Take one (1) large graham cracker and break it in half (one for top cracker and one for bottom cracker). Notice graham crackers are scored across the middle, creating two sub-crackers. Break apart at this part. Repeat with additional graham crackers.

Unwrap chocolate bar. Break bar into smaller pieces as indicated by manufacturer’s indentations in the surface of the chocolate. Cover one of the graham cracker halves with chocolate pieces to fit your graham cracker.

Put a marshmallow (or two) on the stick and hold it over the fire until roasted. Toast marshmallows over a campfire, turning the stick until the outside of the marshmallow is golden brown and just starting to get mushy. NOTE: Some people like to roast them for a few minutes, then make them catch on fire, blow them out, and then the marshmallows are done to their liking. Your choice on how you like your marshmallows!

Take your toasted marshmallow (still on the stick), and lay it on the side of the graham cracker with the chocolate. Now take the other half of the graham cracker and cover the hot marshmallow, pressing down firmly enough to pull out the stick.

When the S’more is fully assembled, let it sit for a few seconds. The heat will somewhat melt the chocolate and you will not burn your mouth! Now squish the S’more between your fingers and eat it.

Indoor S’mores 

Ingredients:
Graham crackers, broken into squares
1 bag semi-sweet chocolate chips
1 bag of mini-marshmallows

Pre-heat oven to broil (high heat) with baking rack 5 inches down from the top of the oven. Line a cookie sheet with parchment paper or aluminum foil.

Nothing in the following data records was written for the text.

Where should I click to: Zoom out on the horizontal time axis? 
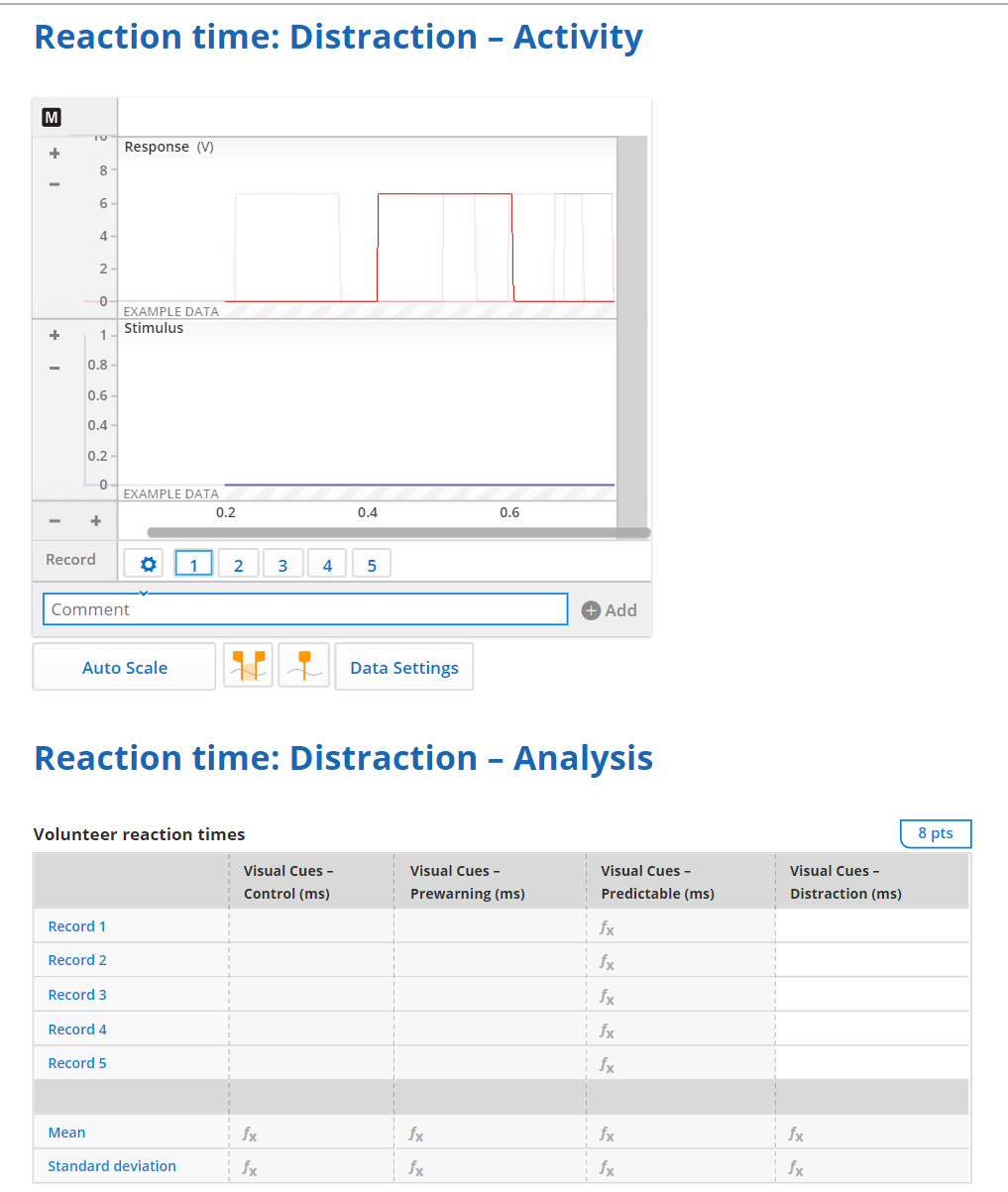coord(55,520)
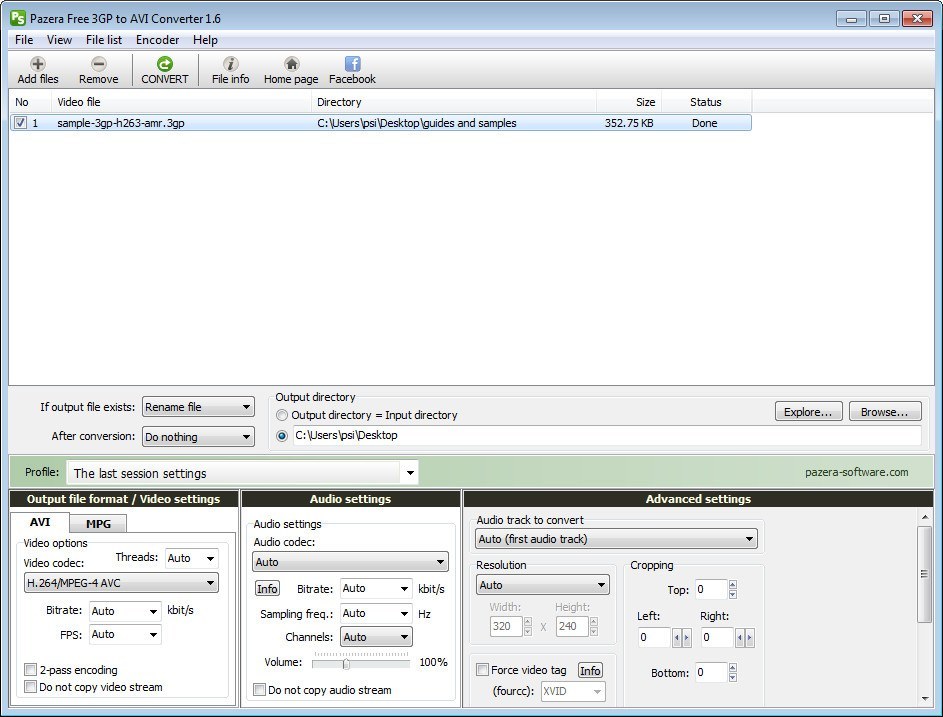This screenshot has width=943, height=717.
Task: Click the Remove toolbar icon
Action: point(98,68)
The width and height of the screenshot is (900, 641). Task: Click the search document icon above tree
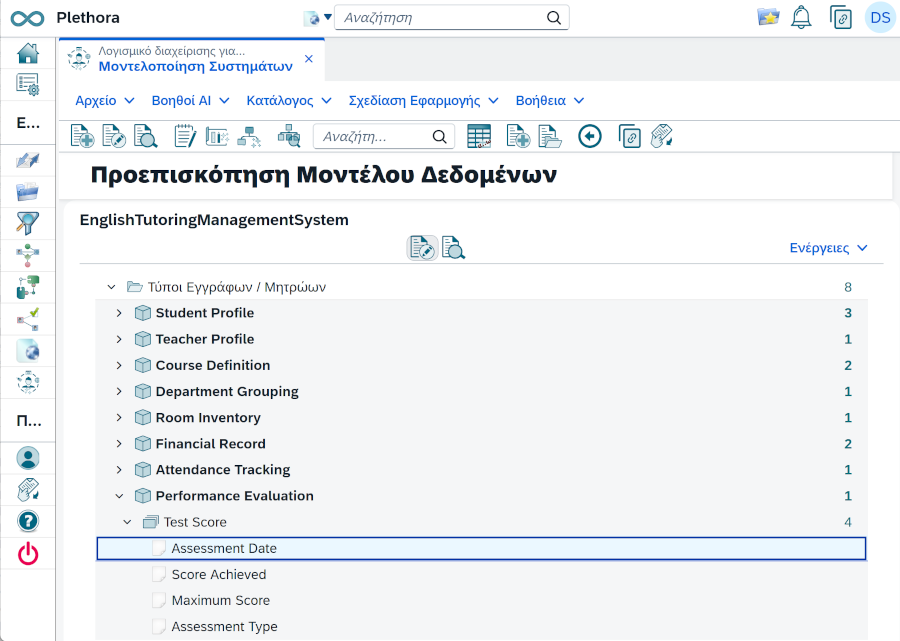453,248
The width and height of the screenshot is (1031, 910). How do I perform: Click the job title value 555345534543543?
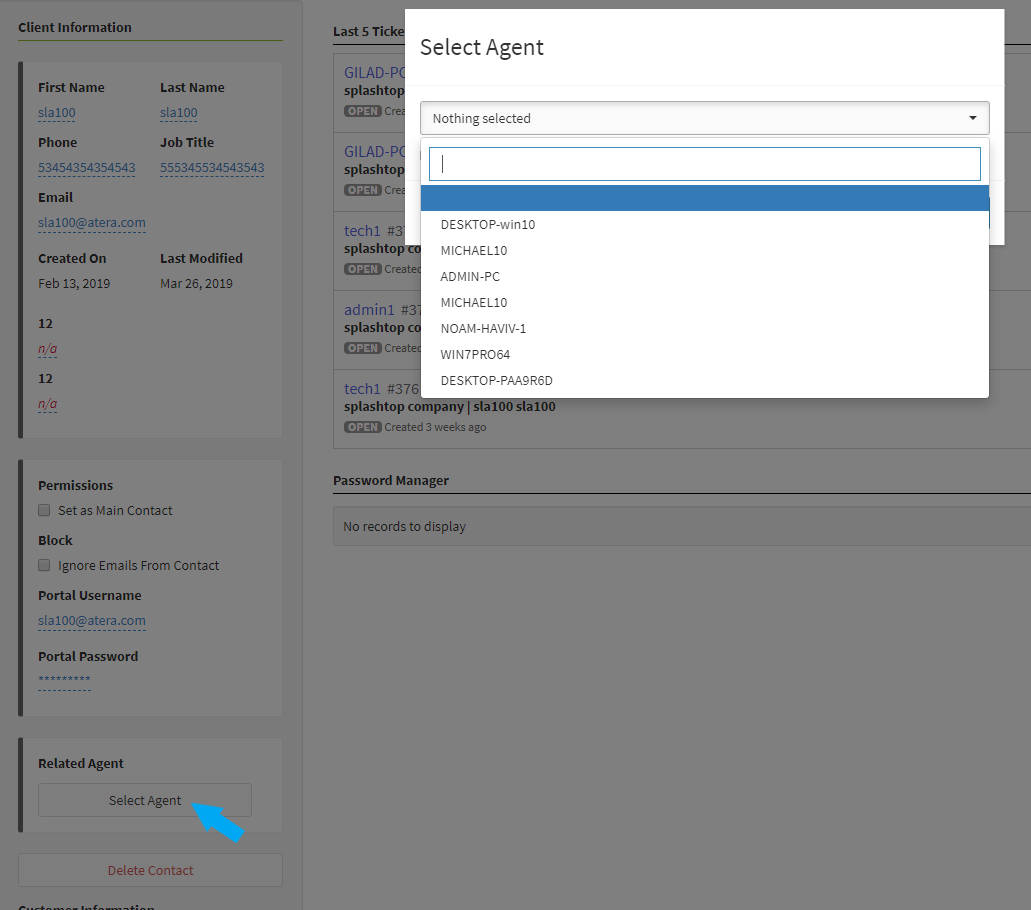coord(212,167)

Take one (1) large graham cracker and break it in half (one for top cracker and one for bottom cracker). Notice graham crackers are scored across the middle, creating two sub-crackers. Break apart at this part. Repeat with additional graham crackers.

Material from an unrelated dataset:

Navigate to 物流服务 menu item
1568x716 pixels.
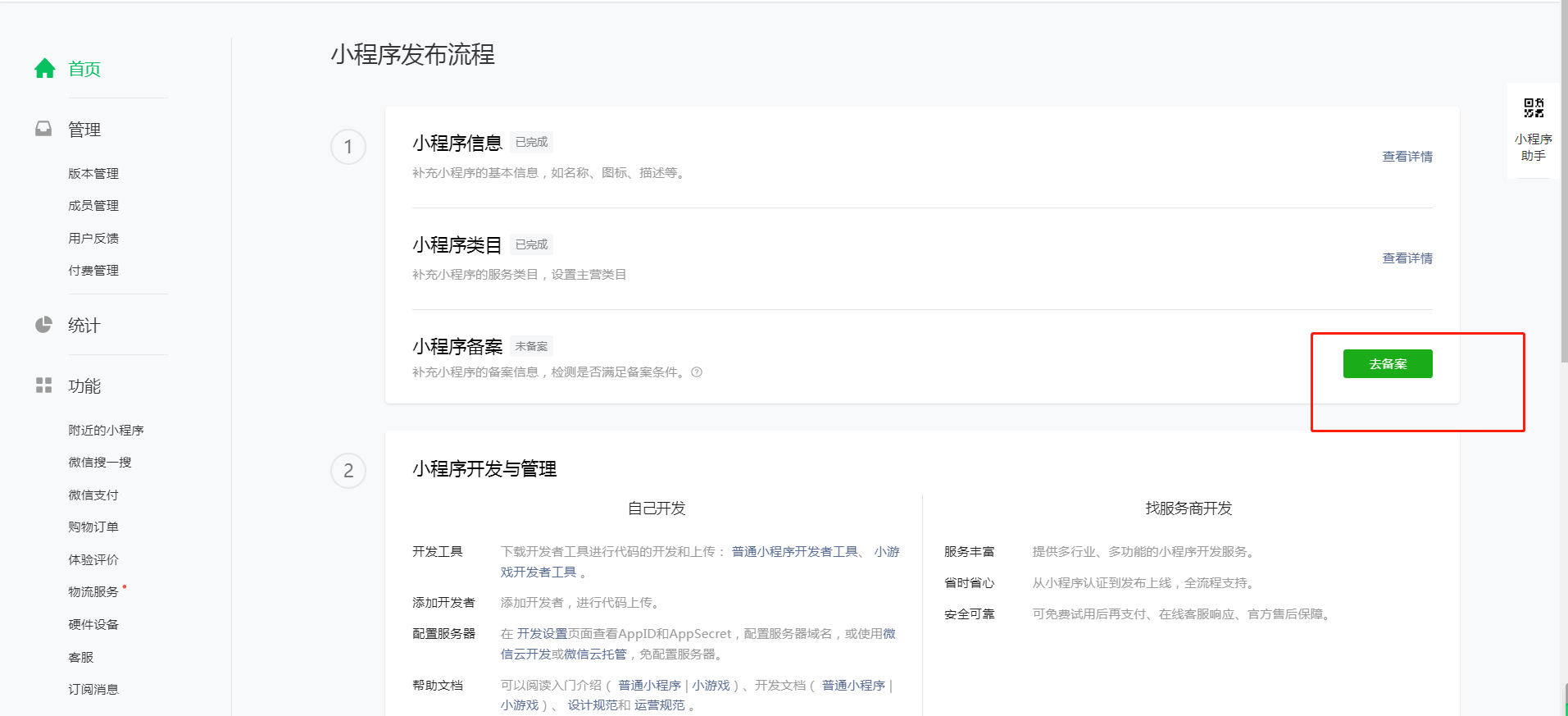click(93, 592)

Place graham crackers side by side in rows without any gaps on prepared cookie sheet.

Spread mini-marshmallows evenly across the graham crackers that will be used for the bottoms. Top each one with chocolate chips.

Place the cookie sheet in the oven with the door slightly cracked. Broil for approximately 5 to 10 minutes, carefully watching them so they don’t burn. When the marshmallows have turned a golden brown on the edges, remove the cookie sheet from the oven.

Place the remaining graham crackers on top of the broiled s’mores; press each one down gently. Allow them to cool for a few minutes and serve.

Microwave S’mores

Ingredients:

Graham crackers, broken into squares
Hershey’s plain milk chocolate bars, broken into sizes to fit the graham cracker squares
Large marshmallows

Take one (1) large graham cracker and break it in half (one for top cracker and one for bottom cracker). Place one graham part on and plate and top it with a large marshmallow. Put in the microwave on High for 10 to 12 seconds or under the marshmallow doubles in size; remove the plate from the microwave.

Top the hot marshmallow with a square of chocolate and then with the remaining graham cracker part. Squeeze down until the marshmallow begins to puff out of the sides of the s’more.

Caramel S’mores

Ingredients:

4 whole graham crackers, halved
8 large marshmallows, toasted
2 teaspoons hot caramel ice cream topping, warmed if necessary
2 teaspoons chocolate syrup

Top four graham cracker halves with toasted marshmallows. Drizzle with caramel topping and chocolate syrup; top with remaining crackers.

Oreo S’mores

Ingredients:

4 Oreo cookies
3 tablespoons creamy peanut butter
4 whole graham crackers, halved
1 milk chocolate candy bar (1.55 ounces), quartered
4 large marshmallows

Spread both sides of each Oreo cookie with peanut butter; place over half of the halved graham crackers. Top with chocolate.
Using a long metal skewer or long-handled fork, toast marshmallows 6 in. from medium-hot heat until golden brown, turning occasionally. Place on chocolate; cover with remaining graham crackers. Serve immediately.